I give in - it started out as a pun but it has stuck in my head as the name for this piece so I am making it official.
I have added some more colour to the background shapes and linked them by stitching across water soluble fabric. Dissolving the fabric in situ left enough adhesive to keep it all stuck to the metal and I brushed some of the colour off the cogs into the spaces. (Click on the pictures to make them larger). The overall size is a little over A3.
In my last post I mentioned I had tried placing lutradur shapes as the moving parts to replace the original idea. I made a second set of cogs, this time with the lutradur backed by craft vilene as they need to be more solid. I used the same paints and stitching and heated the pieces to break up the top layer and make it look a bit like metal wearing and flaking. My idea is that this is a very old piece of machinery that is just slowly running until it finally dies, achieving nothing; the cogs still working have worn through less than the ones that have stopped, but bits have broken off over time.

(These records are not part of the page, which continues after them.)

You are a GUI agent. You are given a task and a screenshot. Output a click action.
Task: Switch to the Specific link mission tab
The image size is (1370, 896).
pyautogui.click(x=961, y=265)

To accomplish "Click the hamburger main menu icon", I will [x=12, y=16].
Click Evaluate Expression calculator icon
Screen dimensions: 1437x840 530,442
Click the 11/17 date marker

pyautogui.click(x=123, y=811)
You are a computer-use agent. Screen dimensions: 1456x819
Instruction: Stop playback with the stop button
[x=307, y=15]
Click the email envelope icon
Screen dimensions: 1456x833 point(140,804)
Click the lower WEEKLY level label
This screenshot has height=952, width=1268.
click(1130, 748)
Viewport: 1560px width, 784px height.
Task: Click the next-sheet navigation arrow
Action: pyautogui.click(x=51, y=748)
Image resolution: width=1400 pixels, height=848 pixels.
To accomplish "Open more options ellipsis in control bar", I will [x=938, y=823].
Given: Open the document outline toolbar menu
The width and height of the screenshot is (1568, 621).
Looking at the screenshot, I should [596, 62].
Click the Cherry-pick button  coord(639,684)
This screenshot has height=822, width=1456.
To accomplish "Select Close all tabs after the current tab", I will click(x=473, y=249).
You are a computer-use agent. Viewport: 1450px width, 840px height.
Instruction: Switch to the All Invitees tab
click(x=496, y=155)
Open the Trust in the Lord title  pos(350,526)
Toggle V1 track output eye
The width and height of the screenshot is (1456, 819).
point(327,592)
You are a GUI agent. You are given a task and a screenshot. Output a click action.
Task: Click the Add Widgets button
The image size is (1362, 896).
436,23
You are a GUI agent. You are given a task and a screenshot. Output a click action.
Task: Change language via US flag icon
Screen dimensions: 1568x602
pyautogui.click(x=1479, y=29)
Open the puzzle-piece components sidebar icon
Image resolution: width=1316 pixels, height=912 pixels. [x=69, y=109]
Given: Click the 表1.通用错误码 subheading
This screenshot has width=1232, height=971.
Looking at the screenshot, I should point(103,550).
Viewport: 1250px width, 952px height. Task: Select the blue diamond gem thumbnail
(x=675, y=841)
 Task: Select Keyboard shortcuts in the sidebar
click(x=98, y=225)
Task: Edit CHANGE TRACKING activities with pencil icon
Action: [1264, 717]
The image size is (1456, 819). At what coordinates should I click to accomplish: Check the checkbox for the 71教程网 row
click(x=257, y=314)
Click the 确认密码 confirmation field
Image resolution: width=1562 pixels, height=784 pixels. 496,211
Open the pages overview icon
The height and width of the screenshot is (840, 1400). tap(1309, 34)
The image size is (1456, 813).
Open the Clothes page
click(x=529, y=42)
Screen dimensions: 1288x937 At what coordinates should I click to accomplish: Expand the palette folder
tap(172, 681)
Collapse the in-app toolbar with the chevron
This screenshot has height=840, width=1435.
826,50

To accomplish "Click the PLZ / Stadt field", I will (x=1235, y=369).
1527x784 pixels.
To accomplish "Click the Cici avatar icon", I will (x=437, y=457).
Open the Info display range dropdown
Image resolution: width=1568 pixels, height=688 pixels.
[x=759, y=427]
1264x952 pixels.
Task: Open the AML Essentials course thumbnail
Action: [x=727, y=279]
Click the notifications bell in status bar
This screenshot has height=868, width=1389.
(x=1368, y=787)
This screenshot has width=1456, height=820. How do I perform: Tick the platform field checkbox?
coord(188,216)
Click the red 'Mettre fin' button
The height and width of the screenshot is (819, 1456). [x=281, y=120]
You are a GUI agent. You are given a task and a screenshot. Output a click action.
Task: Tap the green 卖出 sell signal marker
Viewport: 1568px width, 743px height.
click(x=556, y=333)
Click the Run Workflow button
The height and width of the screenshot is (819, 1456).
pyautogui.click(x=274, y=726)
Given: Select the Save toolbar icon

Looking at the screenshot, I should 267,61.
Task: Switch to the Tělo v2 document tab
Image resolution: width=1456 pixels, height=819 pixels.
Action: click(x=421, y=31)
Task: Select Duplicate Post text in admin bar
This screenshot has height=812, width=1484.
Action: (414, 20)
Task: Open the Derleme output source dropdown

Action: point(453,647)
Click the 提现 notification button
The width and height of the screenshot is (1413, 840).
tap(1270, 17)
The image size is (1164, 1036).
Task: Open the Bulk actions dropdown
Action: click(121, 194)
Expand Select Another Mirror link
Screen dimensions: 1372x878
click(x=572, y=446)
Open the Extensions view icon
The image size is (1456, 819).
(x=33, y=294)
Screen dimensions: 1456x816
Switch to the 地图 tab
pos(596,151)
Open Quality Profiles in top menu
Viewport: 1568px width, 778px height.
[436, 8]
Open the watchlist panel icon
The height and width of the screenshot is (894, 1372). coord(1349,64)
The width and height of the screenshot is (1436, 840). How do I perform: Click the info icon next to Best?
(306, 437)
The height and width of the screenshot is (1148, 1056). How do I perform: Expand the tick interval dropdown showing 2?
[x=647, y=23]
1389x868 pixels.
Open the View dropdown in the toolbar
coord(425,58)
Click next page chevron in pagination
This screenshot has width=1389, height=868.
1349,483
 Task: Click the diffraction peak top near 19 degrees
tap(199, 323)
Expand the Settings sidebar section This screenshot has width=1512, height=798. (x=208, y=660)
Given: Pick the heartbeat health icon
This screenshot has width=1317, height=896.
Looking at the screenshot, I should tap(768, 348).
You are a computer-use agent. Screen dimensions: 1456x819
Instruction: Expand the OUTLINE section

The short video further down this post shows how the pieces move using the minute hands of the clocks - I used time-lapse photography to take pictures over the course of just over an hour to show a complete cycle greatly speeded up; in real life you need to look twice to see that they are moving at all. (If this sounds very high-tech here's how I set it up
- note the children's videos and coffee table, a vital part of any photographic studio.) The reason for the flickering is that the daylight kept coming and going.
Looking at this, I can see that there is no focal point yet - I like the way that three of the cogs converge and separate so I am thinking I could make that meeting point the focus - nothing has been permanently fixed in place, except the clock movements, so I can make adjustments to the cog positions and how they rotate by changing where they are attached. The moving pieces need more definition so the next step may be to add handstitching for texture.